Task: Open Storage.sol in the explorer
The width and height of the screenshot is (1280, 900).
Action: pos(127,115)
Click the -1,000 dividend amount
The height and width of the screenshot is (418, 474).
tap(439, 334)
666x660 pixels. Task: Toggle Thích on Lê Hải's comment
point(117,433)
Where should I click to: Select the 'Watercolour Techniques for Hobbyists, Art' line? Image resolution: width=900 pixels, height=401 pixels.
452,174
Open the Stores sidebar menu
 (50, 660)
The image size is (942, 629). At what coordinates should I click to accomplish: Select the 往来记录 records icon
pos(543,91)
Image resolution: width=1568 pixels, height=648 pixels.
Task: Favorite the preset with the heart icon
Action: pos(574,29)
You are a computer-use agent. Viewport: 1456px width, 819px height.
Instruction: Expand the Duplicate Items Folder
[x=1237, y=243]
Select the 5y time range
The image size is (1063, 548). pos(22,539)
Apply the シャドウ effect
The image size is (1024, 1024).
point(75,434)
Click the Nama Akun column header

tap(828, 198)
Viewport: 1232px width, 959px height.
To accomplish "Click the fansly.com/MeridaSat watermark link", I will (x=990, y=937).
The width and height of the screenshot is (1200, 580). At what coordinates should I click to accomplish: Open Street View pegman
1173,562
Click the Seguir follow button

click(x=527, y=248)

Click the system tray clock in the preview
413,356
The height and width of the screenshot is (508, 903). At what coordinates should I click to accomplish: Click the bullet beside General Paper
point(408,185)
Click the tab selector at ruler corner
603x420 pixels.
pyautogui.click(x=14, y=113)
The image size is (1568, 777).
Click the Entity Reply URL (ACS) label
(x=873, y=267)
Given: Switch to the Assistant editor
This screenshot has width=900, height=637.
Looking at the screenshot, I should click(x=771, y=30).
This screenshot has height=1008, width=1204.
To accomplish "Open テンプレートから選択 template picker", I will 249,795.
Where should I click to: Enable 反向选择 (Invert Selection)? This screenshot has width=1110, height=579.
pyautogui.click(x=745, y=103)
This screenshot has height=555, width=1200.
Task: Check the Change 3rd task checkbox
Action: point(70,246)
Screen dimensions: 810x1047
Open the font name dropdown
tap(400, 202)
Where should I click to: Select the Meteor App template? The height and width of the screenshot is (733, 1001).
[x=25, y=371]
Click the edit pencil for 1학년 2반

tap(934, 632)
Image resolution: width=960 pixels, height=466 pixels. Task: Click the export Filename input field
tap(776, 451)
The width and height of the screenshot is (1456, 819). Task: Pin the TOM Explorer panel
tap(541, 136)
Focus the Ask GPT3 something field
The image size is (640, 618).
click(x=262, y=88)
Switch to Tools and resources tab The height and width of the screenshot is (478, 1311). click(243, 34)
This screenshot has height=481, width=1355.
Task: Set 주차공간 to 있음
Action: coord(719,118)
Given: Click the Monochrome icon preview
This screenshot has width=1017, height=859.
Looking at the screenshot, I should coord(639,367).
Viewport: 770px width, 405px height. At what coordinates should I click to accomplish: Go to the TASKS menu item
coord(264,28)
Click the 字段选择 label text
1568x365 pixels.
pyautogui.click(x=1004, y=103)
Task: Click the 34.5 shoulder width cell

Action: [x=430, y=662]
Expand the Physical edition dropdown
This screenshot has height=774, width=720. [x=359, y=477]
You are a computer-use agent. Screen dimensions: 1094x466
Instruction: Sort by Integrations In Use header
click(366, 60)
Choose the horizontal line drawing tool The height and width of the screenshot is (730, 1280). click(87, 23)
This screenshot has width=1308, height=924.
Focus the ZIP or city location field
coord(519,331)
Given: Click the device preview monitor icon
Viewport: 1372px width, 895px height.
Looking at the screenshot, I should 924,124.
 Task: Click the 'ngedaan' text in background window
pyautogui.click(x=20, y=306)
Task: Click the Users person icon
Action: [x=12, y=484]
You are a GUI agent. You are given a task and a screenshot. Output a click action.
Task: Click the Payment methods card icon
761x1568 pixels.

→ **Exercise directions**: Pull out every line in the data above that contains the string "agent". Case counts.

→ **Answer to the problem**:
You are a computer-use agent. Viewport: 1456px width, 819px height.
You are a computer-use agent. Screen dimensions: 1094x466
You are a GUI agent. You are given a task and a screenshot. Output a click action.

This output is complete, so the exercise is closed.